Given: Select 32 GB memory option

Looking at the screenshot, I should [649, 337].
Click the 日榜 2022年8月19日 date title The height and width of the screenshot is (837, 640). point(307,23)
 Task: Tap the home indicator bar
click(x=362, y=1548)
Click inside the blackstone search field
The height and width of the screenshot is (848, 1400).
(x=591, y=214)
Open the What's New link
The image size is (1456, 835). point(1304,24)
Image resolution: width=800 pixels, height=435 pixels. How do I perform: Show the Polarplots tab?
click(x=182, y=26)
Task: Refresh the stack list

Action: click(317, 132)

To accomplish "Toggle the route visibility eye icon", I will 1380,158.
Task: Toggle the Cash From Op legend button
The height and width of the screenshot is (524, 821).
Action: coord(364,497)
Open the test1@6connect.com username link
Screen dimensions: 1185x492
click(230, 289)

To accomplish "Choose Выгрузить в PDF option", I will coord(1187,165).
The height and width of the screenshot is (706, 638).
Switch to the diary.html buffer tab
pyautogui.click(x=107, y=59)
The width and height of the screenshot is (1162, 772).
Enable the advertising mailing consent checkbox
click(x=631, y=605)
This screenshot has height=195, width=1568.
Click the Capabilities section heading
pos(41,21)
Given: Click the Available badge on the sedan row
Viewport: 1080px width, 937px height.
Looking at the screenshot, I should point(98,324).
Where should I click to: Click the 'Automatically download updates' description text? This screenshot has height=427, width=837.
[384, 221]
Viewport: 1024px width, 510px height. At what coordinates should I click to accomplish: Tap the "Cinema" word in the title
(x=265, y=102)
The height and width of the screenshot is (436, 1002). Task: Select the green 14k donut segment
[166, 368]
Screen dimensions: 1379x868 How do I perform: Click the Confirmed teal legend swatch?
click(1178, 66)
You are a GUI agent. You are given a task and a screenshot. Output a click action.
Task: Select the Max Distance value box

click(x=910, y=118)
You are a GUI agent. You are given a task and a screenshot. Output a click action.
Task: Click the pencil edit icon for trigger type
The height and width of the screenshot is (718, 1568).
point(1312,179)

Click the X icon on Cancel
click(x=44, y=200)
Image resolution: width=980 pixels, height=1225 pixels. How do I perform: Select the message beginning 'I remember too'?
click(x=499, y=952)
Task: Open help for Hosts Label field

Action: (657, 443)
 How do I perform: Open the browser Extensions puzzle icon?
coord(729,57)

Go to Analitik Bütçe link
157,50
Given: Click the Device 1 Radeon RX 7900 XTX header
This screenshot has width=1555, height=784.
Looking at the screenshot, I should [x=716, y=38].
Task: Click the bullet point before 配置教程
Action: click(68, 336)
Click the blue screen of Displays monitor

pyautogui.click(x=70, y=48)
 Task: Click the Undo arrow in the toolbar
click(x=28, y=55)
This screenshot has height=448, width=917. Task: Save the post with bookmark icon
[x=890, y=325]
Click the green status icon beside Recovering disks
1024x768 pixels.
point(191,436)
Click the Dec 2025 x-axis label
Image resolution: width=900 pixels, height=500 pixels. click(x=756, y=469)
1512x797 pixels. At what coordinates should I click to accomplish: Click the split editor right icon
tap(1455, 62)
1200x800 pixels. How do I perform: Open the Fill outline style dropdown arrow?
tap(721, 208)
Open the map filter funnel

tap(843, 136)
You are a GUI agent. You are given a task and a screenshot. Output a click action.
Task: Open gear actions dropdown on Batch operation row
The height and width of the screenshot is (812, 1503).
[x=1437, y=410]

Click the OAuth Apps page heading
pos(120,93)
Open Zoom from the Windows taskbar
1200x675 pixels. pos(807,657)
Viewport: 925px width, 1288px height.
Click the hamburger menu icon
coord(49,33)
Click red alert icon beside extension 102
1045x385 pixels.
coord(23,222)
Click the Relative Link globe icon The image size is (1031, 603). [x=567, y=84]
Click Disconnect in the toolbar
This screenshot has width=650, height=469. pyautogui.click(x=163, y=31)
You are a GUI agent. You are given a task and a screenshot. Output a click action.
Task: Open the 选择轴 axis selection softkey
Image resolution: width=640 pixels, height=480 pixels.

-=-=-=-=-

» **Task goal**:
Rewrite the records from the line containing "Click the X icon on Cancel" through the line containing "tap(843, 136)", changing "icon" to "symbol" and leaving everything else as it is.

» **Answer to this problem**:
Click the X symbol on Cancel
click(x=44, y=200)
Image resolution: width=980 pixels, height=1225 pixels. How do I perform: Select the message beginning 'I remember too'?
click(x=499, y=952)
Task: Open help for Hosts Label field

Action: (657, 443)
 How do I perform: Open the browser Extensions puzzle symbol?
coord(729,57)

Go to Analitik Bütçe link
157,50
Given: Click the Device 1 Radeon RX 7900 XTX header
This screenshot has width=1555, height=784.
Looking at the screenshot, I should [x=716, y=38].
Task: Click the bullet point before 配置教程
Action: click(68, 336)
Click the blue screen of Displays monitor

pyautogui.click(x=70, y=48)
 Task: Click the Undo arrow in the toolbar
click(x=28, y=55)
This screenshot has height=448, width=917. Task: Save the post with bookmark symbol
[x=890, y=325]
Click the green status symbol beside Recovering disks
1024x768 pixels.
point(191,436)
Click the Dec 2025 x-axis label
Image resolution: width=900 pixels, height=500 pixels. click(x=756, y=469)
1512x797 pixels. At what coordinates should I click to accomplish: Click the split editor right symbol
tap(1455, 62)
1200x800 pixels. How do I perform: Open the Fill outline style dropdown arrow?
tap(721, 208)
Open the map filter funnel

tap(843, 136)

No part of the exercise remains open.